# Objetivo 1:
Según el ensayo sobre políticos y periodistas, ¿qué grito de furia dividió el tiempo democrático en un antes y un después?
# Objetivo 2:
Por favor, continúa el ensayo sobre políticos y periodistas a partir de donde termina.
──────── Texto fuente
Ensayo

Políticos vs. periodistas

En su doble condición de legisladora y periodista, Norma Morandini reflexiona aquí sobre dos profesiones fundamentales para la democracia, pero que desde siempre alientan mutua desconfianza. Dos actividades que se basan –o deberían hacerlo– en una profunda vocación pública. Un lamento sobre un presente en el que el gobierno actual confunde propaganda con prensa, a la que niega su papel de intermediaria entre Estado y ciudadanía.

Por Norma Morandini

14/01/12 - 11:56

 

En la política, me siento una hija de 2001, cuando el país estalló en mil pedazos y demostró que lo que en Argentina estaba enfermo era la política. Ese tiempo en el que hoy referenciamos todo lo bueno y lo malo que nos sucedió. El grito de furia “que se vayan todos” dividió el tiempo democrático en un antes y después, rompió nuestra mítica história de que el pasado siempre fue mejor. No todos se fueron y a mí me tiene sentada en una banca de senadora, “del otro lado del mostrador”. Una idea equivocada ya que cuando se habla de mostrador se habla de mercancía; o sea, de dinero. Y la actividad periodística, al menos como definición, se parece mucho a la legislativa, siempre y cuando ambas cumplan con la función que el sistema democrático les da como fundamento: servir a la ciudadanía. Unos a los lectores, los otros, a los electores.
────────────────
──────── Entradas dadas
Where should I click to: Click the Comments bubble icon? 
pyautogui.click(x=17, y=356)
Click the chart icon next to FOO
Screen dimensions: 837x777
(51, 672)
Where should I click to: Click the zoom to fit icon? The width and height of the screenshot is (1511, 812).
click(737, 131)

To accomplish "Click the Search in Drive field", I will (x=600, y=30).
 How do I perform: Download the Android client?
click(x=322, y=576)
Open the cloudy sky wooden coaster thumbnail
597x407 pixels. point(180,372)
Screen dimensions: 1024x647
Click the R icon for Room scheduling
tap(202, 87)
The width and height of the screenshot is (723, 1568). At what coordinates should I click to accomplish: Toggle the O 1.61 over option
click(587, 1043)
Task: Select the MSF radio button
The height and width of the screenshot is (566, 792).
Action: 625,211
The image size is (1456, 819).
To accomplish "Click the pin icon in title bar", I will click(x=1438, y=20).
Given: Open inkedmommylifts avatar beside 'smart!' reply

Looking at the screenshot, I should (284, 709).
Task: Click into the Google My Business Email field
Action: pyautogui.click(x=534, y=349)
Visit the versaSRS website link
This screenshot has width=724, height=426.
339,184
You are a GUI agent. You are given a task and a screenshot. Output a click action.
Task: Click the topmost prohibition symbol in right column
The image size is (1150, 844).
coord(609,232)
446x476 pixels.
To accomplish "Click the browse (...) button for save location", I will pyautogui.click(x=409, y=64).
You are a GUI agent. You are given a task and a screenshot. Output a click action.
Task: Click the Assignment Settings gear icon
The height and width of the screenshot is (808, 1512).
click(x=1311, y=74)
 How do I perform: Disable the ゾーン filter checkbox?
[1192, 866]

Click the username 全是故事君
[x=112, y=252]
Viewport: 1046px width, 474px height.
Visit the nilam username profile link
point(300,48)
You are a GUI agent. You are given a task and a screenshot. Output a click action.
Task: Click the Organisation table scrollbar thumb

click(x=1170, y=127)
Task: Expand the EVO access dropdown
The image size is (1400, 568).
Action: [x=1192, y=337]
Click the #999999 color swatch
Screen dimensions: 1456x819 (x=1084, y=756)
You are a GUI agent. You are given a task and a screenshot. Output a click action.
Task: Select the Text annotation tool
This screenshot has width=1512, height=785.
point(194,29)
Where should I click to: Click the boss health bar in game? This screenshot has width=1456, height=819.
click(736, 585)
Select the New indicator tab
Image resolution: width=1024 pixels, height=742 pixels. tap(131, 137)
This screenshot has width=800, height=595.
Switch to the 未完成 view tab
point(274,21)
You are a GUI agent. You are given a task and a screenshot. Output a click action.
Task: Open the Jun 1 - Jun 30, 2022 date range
────────────────
# Respuesta 1:
El grito "que se vayan todos".

# Respuesta 2:
Así, tan sólo una letra separa a periodistas de legisladores, la “e”. El legislador representa, legisla y controla. El periodista, en nombre de la opinión pública, debe controlar, por ejemplo, qué hacen los funcionarios con los dineros públicos. O la prepotencia económica de los que abusan del poder de sus empresas. Trabaja con indicios. En cambio, la inmunidad parlamentaria le permite al legislador ir más allá de lo que puede investigar la prensa. Por eso, cuando en cumplimiento de la función de control que le cabe al Congreso, utilizo ese instrumento legislativo que es el pedido de informes, tengo la sensación de que estoy escribiendo una nota de investigación. Cada pronunciamiento en el recinto es una nota de opinión.

Tan sólo cambié la perspectiva, tengo mayor responsabilidad como legisladora y no se me escapa que los periodistas deben controlar mi conducta como senadora. Para eso no deben ignorar cuál es la función y el trabajo de un legislador . Ni caer en la simplificación del numero de proyectos presentados; en general declaraciones que sólo aumentan el número para figurar en el ranking de los más productivos, sin reparar que en muchos de esos proyectos esconden las ridiculeces por las que nos desprecia la sociedad.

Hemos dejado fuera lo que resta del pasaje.